Input material below:

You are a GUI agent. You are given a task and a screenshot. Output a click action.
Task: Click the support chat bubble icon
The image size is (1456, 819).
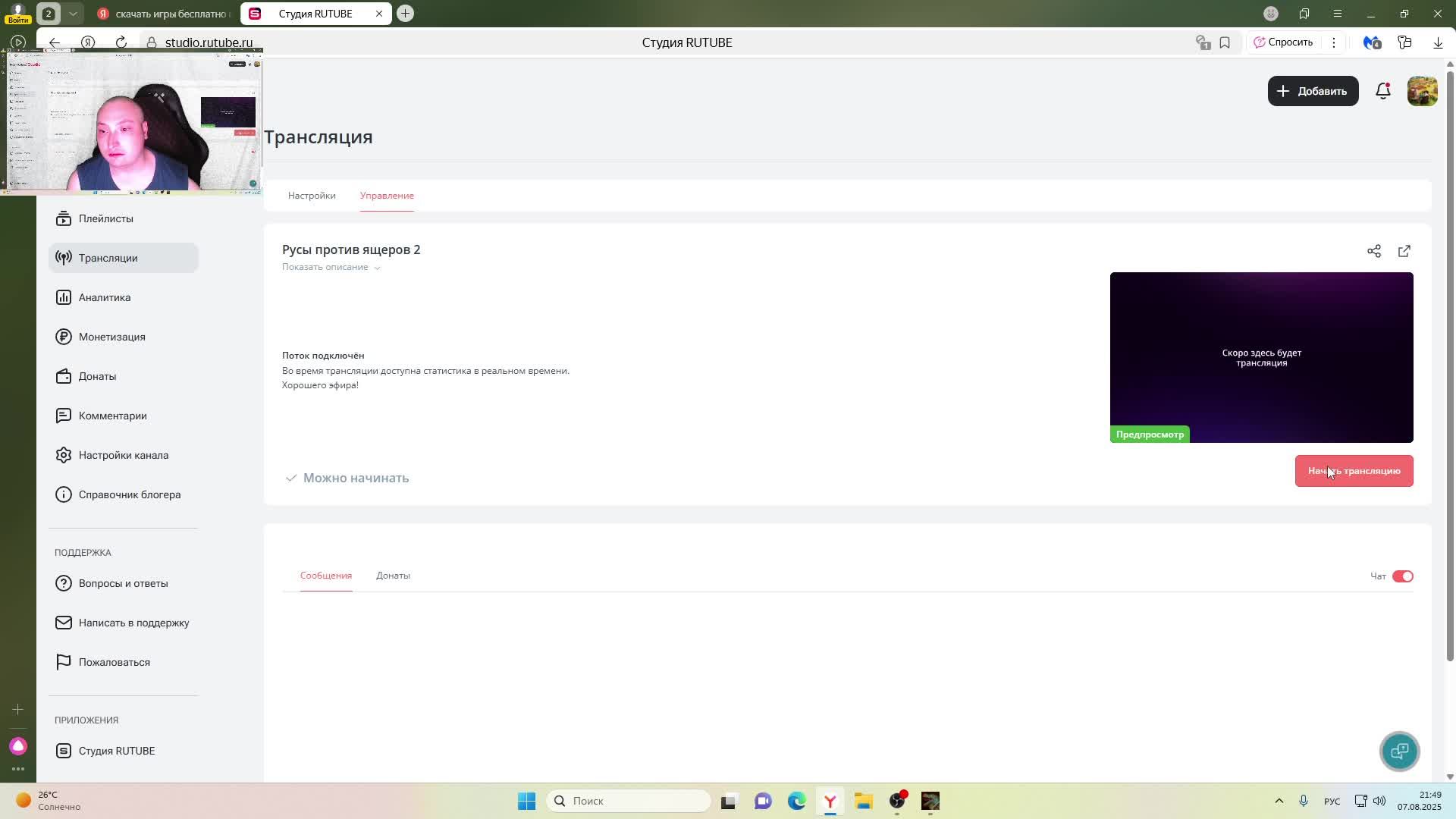coord(1399,751)
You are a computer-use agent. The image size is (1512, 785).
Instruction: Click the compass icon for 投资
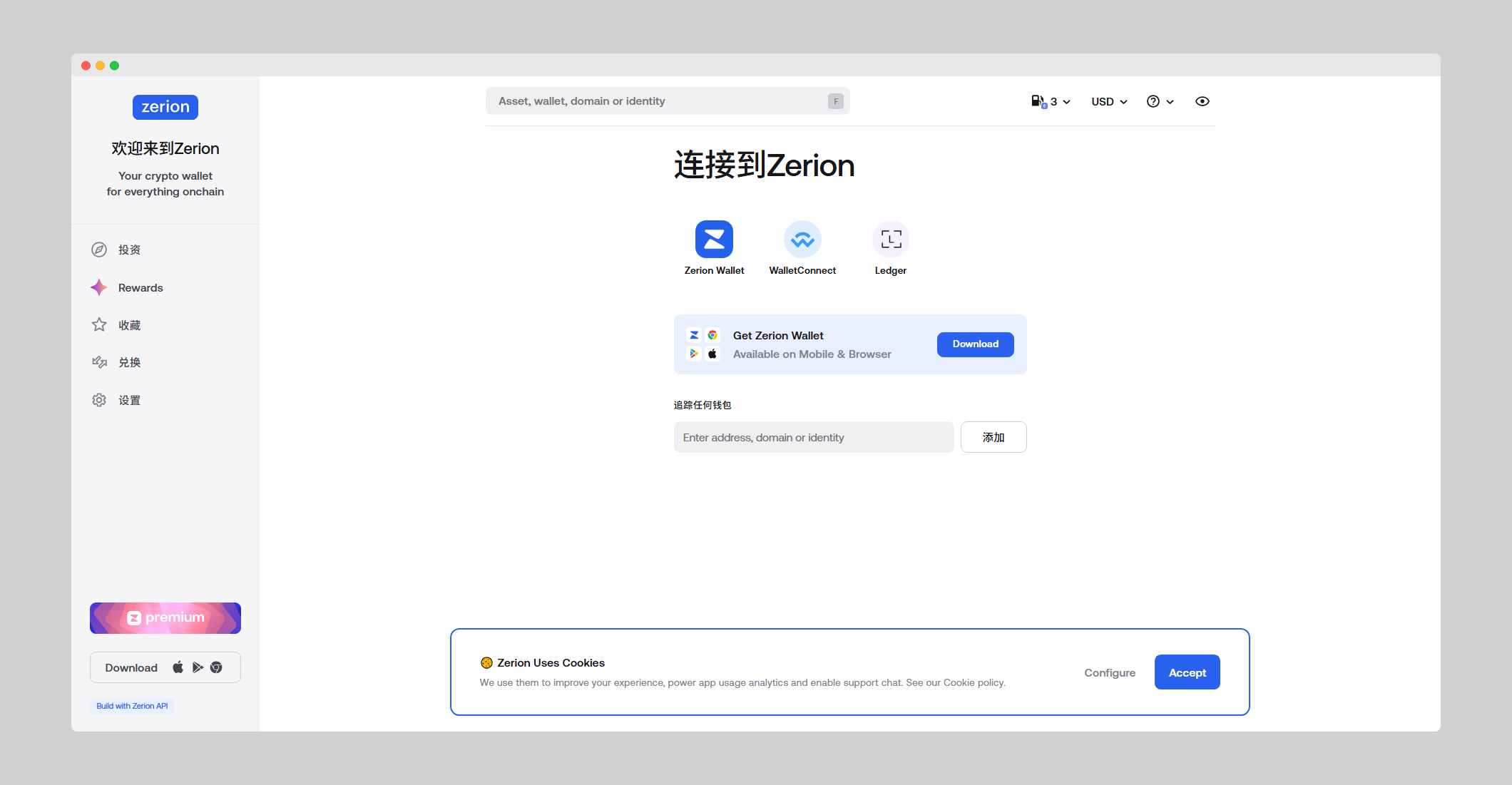[99, 250]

End of Input material.

### What the exercise asks
With the pictures left out, output the lines from the one containing "The image size is (1456, 819)." through the last line of the records above, exactly as they are.

### Your response
The image size is (1456, 819).
coord(1399,751)
You are a computer-use agent. The image size is (1512, 785).
Instruction: Click the compass icon for 投资
[99, 250]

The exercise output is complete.